Give the entries again, exactly as they stand.

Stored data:
::::::::

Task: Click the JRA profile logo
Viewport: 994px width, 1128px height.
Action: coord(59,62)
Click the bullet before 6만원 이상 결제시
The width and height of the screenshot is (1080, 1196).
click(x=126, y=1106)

::::::::

- [WRITTEN RESPONSE]
Task: Click the JRA profile logo
Viewport: 994px width, 1128px height.
Action: coord(59,62)
Click the bullet before 6만원 이상 결제시
The width and height of the screenshot is (1080, 1196).
click(x=126, y=1106)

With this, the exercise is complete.